Given records:
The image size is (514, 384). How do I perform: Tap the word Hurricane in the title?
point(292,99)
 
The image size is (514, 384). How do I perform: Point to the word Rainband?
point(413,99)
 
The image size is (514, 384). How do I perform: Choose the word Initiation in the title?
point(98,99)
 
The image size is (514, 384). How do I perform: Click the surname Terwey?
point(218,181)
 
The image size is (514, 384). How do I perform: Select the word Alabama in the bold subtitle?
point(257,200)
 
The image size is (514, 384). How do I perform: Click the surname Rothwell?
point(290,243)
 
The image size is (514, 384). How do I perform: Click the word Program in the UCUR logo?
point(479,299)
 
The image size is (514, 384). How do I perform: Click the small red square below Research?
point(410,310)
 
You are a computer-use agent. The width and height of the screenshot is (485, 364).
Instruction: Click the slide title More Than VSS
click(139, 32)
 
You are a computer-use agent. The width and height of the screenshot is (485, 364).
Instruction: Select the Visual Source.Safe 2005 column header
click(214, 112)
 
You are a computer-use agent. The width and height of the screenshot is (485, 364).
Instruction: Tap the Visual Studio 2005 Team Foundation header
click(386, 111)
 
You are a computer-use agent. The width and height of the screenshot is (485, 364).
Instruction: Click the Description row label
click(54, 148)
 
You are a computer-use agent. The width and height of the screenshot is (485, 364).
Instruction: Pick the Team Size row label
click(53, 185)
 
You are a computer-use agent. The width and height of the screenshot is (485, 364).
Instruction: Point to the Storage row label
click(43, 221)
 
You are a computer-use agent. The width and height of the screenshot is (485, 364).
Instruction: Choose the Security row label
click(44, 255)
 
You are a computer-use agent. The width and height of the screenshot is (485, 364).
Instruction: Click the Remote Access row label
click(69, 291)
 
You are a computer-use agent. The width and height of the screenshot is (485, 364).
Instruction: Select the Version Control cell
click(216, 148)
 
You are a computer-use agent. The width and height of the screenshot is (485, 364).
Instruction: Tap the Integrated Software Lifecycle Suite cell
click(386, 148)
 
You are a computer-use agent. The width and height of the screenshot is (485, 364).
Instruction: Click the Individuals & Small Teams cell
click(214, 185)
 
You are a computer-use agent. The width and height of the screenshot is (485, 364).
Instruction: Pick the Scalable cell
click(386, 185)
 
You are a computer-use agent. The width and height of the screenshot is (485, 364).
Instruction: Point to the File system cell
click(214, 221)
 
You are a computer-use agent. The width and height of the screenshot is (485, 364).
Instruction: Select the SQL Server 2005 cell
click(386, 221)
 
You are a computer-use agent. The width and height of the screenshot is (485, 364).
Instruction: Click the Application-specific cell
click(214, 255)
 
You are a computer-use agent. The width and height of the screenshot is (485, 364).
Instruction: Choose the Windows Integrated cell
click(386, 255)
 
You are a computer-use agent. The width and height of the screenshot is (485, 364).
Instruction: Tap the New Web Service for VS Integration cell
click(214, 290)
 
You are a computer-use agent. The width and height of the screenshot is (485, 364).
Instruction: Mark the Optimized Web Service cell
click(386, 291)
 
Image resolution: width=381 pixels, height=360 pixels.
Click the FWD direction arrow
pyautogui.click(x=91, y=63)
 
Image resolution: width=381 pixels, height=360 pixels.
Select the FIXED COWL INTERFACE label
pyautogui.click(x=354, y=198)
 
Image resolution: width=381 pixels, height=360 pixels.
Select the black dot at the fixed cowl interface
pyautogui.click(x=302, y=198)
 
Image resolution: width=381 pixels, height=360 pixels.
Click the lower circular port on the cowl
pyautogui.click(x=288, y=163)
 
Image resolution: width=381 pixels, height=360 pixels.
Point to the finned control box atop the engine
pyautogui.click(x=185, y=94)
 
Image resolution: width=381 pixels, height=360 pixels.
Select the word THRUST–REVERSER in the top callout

Directions for this task:
Please recast everything from the start of the records above down to the line containing "point(98,99)", including that line, as a Markdown table with the columns Row and Record line, giving each nonblank line its own numbered row and leaving out blank lines.

Task response:
| Row | Record line |
|---|---|
| 1 | The image size is (514, 384). How do I perform: Tap the word Hurricane in the title? |
| 2 | point(292,99) |
| 3 | The image size is (514, 384). How do I perform: Point to the word Rainband? |
| 4 | point(413,99) |
| 5 | The image size is (514, 384). How do I perform: Choose the word Initiation in the title? |
| 6 | point(98,99) |